Any reference resolution from a transport_stream_id or a service_id (e.g. from a linkage_descriptor transport_stream_id/service_id pair) to a multiplex/frequency requires consideration to handle the potential multiplicity
Note that in networks deploying the service_availability_descriptor, the unique identification of a transport stream by the tuple (transport_stream_id, original_network_id), can often be sensibly replaced by identification through the triplet (transport_stream_id, original_network_id, cell_id).
Proper TV Metadata Schema Bits and Pieces (Hi TVBrainz)
- Some series have multiple sets of episode titles per locale, usually its one set per broadcasting company
- Some series have a different title per season
- Elephant Princess http://de.wikipedia.org/wiki/Elephant_Princess
- Some series have alternate titles
- The Killing http://de.wikipedia.org/wiki/Kommissarin_Lund_%E2%80%93_Das_Verbrechen this series also uses roman or arabic numbers in addition to the title as season specific series title
- Usually the episode title is unique per series, but some series have multiple episodes with the same title
- some series started on radio and continued on tv
- Die Hesselbachs http://de.wikipedia.org/wiki/Die_Hesselbachs
- some series got rebranded
- Pusteblume -> Löwenzahn http://en.wikipedia.org/wiki/L%C3%B6wenzahn
- many series don't do seasons
- Eisenbahnromantik http://www.swr.de/eisenbahn-romantik/ (lots of repeats on bags of tv stations and lots of full episodes on youtube, good for testing VOD integration due to no regional restrictions http://www.youtube.com/user/Eisenbahnromantik )
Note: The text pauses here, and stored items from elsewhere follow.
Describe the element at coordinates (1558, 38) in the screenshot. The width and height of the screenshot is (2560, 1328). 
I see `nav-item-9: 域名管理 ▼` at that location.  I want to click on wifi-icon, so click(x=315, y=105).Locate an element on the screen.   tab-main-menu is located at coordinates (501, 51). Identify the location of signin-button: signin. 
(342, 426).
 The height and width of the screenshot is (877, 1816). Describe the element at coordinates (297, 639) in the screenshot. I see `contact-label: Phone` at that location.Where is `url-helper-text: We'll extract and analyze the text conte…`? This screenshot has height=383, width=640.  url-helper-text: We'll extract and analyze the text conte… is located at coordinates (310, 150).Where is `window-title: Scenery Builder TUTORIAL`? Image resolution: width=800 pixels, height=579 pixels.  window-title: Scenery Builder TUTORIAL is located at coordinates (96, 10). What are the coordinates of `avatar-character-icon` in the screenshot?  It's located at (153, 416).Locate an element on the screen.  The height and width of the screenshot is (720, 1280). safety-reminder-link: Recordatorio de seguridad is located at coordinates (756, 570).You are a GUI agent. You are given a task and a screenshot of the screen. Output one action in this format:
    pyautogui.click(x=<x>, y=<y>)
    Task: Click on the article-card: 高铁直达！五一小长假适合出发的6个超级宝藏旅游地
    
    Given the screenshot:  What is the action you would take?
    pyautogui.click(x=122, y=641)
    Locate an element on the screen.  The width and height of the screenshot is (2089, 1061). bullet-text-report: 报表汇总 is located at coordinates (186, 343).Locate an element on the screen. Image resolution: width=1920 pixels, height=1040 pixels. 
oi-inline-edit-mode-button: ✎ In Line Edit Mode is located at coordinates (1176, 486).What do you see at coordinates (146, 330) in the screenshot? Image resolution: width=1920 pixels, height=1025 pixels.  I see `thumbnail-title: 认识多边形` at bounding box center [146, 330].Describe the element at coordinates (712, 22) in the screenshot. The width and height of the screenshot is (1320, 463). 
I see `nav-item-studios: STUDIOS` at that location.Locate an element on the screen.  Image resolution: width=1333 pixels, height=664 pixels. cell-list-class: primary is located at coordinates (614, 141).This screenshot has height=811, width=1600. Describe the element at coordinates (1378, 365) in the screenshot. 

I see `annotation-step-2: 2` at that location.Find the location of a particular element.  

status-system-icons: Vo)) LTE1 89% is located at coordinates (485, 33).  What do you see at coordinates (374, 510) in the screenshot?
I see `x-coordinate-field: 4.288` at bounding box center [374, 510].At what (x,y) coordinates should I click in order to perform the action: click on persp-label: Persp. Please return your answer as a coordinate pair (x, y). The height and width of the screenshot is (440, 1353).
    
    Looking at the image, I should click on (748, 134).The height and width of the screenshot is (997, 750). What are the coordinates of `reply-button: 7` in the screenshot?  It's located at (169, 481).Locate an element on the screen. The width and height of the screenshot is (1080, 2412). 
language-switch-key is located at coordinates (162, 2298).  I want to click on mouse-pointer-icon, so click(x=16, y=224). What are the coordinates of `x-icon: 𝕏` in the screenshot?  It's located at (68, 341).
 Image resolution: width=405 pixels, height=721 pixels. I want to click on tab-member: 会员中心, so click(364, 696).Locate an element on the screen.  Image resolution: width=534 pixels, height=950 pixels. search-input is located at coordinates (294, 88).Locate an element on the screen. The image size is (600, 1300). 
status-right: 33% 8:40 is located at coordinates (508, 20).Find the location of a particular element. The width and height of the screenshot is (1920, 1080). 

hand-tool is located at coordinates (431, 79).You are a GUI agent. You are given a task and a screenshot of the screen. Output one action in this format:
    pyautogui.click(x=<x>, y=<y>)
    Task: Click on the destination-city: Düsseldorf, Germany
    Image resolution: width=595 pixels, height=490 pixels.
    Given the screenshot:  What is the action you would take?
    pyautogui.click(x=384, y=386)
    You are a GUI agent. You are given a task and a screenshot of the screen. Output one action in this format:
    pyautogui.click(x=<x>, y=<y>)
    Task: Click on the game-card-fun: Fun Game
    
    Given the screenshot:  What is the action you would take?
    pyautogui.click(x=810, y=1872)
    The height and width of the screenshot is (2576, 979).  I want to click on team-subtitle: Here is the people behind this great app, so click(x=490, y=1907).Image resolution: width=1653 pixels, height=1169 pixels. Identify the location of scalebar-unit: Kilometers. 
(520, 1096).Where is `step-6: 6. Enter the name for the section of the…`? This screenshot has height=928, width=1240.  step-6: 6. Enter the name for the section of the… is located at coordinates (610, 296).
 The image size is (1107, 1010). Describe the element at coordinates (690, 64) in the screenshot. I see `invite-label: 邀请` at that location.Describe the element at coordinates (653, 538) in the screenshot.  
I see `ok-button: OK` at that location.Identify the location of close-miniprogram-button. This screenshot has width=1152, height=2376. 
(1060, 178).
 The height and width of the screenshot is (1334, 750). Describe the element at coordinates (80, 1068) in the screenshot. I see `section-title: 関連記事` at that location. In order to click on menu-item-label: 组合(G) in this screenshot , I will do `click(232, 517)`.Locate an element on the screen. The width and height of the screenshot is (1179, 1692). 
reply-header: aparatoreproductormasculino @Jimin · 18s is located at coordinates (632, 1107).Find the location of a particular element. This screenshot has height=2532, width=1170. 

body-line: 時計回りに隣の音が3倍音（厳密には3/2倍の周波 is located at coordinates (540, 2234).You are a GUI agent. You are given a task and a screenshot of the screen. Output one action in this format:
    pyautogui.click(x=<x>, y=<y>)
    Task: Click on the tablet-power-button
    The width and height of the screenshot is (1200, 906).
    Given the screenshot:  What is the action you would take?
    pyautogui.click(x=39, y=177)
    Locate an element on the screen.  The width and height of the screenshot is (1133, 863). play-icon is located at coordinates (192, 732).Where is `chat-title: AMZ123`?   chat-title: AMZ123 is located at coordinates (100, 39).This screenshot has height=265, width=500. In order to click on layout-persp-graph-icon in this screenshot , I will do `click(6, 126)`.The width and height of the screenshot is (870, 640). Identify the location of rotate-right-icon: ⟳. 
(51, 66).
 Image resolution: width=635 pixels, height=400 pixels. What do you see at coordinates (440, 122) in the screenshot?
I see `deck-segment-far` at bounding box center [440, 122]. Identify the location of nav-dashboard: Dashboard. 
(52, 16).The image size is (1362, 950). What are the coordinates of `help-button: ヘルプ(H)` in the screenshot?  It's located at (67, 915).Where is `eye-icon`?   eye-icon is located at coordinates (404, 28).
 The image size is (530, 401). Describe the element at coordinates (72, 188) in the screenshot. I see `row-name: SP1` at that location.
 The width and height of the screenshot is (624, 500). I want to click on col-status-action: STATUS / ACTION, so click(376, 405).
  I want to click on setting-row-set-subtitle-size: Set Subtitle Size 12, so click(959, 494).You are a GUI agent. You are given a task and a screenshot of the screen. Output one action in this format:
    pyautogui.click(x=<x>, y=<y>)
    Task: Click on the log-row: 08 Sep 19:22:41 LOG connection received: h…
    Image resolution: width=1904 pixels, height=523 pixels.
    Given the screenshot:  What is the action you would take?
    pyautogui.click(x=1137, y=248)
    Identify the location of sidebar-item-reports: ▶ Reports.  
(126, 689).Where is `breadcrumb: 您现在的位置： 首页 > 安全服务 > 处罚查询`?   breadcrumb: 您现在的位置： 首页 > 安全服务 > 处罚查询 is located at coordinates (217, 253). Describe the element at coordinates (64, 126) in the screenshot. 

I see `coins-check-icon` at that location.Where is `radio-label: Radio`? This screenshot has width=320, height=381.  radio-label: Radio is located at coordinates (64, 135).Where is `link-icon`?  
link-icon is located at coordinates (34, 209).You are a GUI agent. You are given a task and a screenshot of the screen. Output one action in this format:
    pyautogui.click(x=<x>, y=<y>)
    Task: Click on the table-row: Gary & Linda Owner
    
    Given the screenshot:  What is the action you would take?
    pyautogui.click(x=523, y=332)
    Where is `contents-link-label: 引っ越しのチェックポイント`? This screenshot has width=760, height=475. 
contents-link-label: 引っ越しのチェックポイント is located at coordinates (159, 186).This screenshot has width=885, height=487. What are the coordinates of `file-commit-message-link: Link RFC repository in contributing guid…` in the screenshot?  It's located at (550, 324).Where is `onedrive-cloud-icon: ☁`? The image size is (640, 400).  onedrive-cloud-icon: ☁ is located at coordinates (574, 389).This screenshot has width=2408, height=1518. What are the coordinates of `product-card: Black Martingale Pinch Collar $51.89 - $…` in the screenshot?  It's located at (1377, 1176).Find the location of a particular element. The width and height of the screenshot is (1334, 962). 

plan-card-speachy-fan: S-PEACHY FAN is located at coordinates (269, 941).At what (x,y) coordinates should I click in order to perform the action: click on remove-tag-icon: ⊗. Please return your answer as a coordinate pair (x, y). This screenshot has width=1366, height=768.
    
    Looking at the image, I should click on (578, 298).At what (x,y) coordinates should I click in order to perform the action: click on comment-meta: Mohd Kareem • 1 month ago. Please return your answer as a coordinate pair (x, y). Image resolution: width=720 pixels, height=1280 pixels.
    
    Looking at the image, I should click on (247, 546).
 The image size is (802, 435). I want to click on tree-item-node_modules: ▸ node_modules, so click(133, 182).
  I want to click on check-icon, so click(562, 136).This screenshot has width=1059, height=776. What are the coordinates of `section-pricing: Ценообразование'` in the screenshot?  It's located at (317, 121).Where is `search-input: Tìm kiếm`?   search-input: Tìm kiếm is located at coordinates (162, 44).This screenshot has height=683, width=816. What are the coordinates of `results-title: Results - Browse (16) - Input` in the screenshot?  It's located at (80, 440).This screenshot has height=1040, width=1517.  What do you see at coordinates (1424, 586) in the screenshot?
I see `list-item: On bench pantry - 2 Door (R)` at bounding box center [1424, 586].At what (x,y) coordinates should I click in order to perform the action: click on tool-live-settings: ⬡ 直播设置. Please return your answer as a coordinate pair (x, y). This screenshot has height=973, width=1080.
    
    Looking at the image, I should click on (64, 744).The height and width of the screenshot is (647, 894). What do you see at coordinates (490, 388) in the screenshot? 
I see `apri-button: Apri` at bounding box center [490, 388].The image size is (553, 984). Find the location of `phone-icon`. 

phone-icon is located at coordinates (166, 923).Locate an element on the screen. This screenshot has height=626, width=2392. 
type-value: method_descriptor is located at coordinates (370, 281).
- some episodes belong to multiple series
- it is common for documentary brands to buy unrelated documentary movies and mini series that are run under a bigger brand
- - example of the two episodes that belong to two series goes here -
- some series have a different order per country/station
- Wickie und die starken Männer http://forums.thetvdb.com/viewtopic.php?f=41&t=18059
- some series contain the same episode multiple times / with multiple episode numbers
- Eisenbahnromantik http://www.swr.de/eisenbahn-romantik/
- some series / collection of movies are unclear if they should be a series or a collection of movies or both
- Varg Veum, has a main cast and seasons, also used a translated and the original season title http://de.wikipedia.org/wiki/Der_Wolf_%28Fernsehreihe%29
- Rosamunde Pilcher, shares no cast http://de.wikipedia.org/wiki/Rosamunde_Pilcher#Verfilmungen
- Inga Lindström, shares no cast http://de.wikipedia.org/wiki/Inga_Lindstr%C3%B6m#Inga-Lindstr.C3.B6m-Reihe
- Utta Danella, shares no cast http://de.wikipedia.org/wiki/Utta_Danella#Verfilmungen
- Harry Potter, a feature film series http://en.wikipedia.org/wiki/Harry_Potter_%28film_series%29
- some series are coproduced for multiple locales with most of an episode being shared internationally, but parts being replaced locally (completely different shots/actors)
- Fraggle Rock, see http://muppet.wikia.com/wiki/Fraggle_Rock#Co-Productions
- some series started out internationally as dubs and later branched of into unrelated shows of the same brand
- Sesame Street, see http://muppet.wikia.com/wiki/Sesamstrasse
- some episodic movies are basically short movies pasted together
The set of titles (series/season/episode) should be marked as being a true alternate or just a typo/search hint. Some titles are international (used for all languages without localization) titles - showing a poster of the international is better then defaulting to a specific locale.